From there, the biggest concern is often just the monthly fee you pay to maintain the lease. This is harder to call better from one side or the other because it heavily depends on the specific vehicles. Leasing a tricked-out semi is going to be way more expensive than a high-end consumer vehicle, but leasing an older, lower-trim-level commercial vehicle can potentially be cheaper than a new model, all the bells and whistles, high-trim consumer vehicle. It’s a matter of balancing what you want with what you can afford, and that goes well beyond the scope of this post.
Picking the Right Lease
So, how do you determine which kind of lease you need?
One thing to consider is if there are any extra benefits to a fleet lease, even for what would normally be a consumer vehicle.
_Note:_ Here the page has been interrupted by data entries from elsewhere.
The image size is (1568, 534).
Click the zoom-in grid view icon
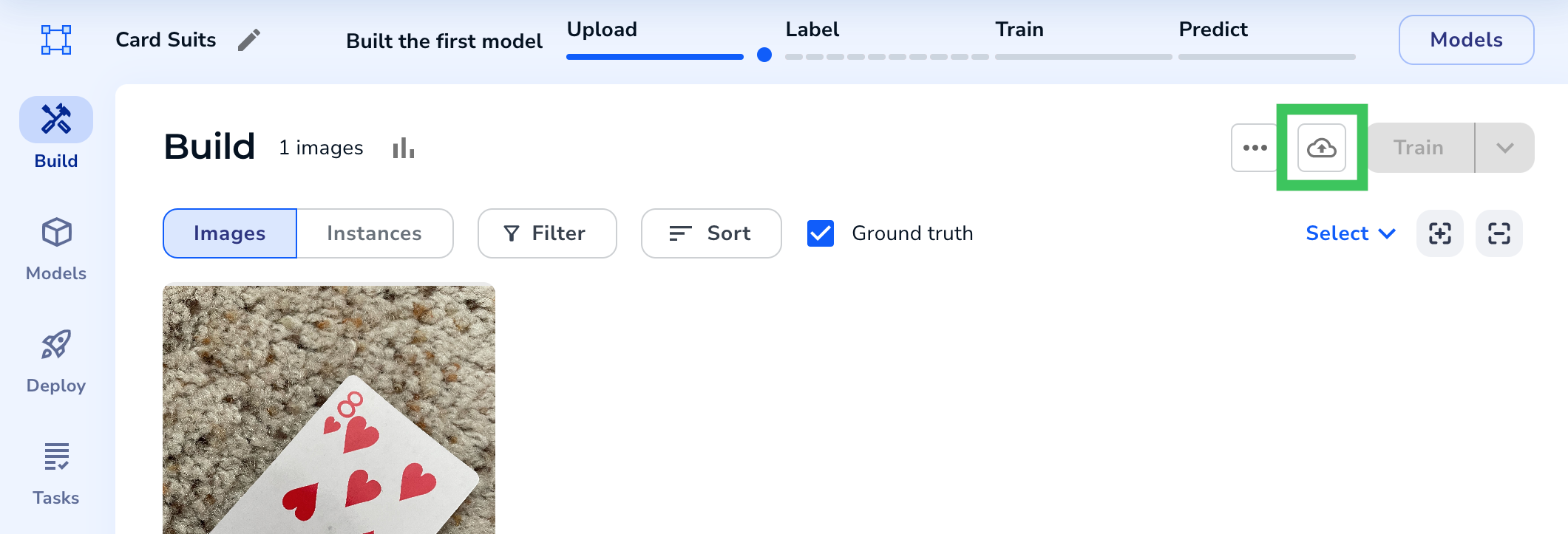1440,233
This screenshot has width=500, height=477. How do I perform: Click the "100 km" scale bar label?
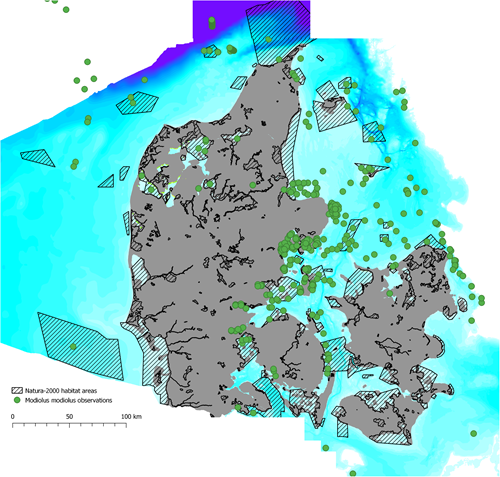[131, 416]
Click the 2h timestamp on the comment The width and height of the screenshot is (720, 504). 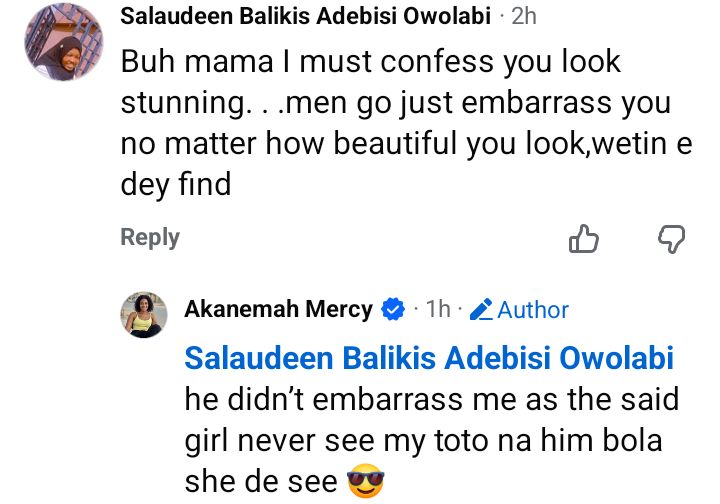tap(523, 16)
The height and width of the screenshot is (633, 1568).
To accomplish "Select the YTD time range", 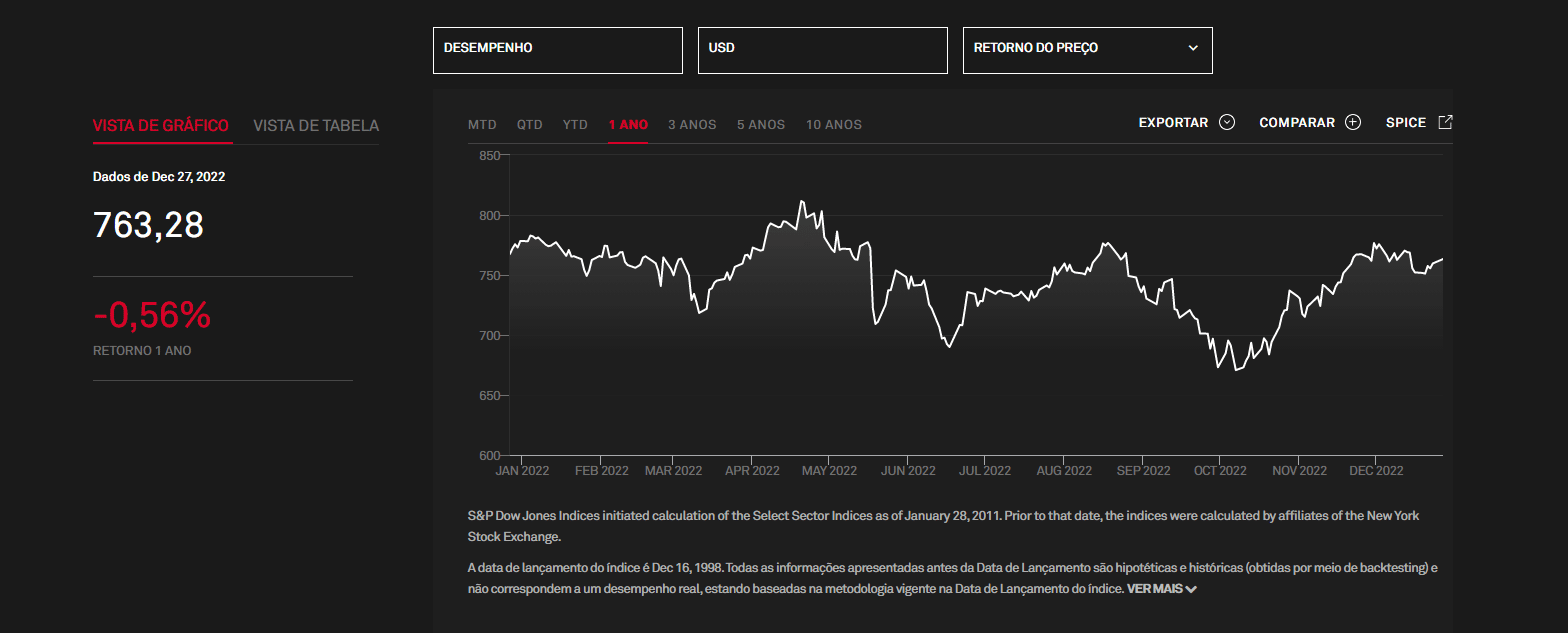I will 575,125.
Often, fleet leases might include a different kind of maintenance contract, insurance benefits, roadside assistance, and other benefits. Retail leases do not. If you expect your drivers to be able to make use of any of those benefits, a fleet lease can be better.
Another consideration is the number of vehicles you’re leasing. If you typically purchase vehicles and just want to lease a few to handle a spike in demand, using retail leases might not be a bad thing. On the other hand, if you’re already rolling a fleet lease, adding more vehicles to it might be better across the board than adding a retail lease to the deal.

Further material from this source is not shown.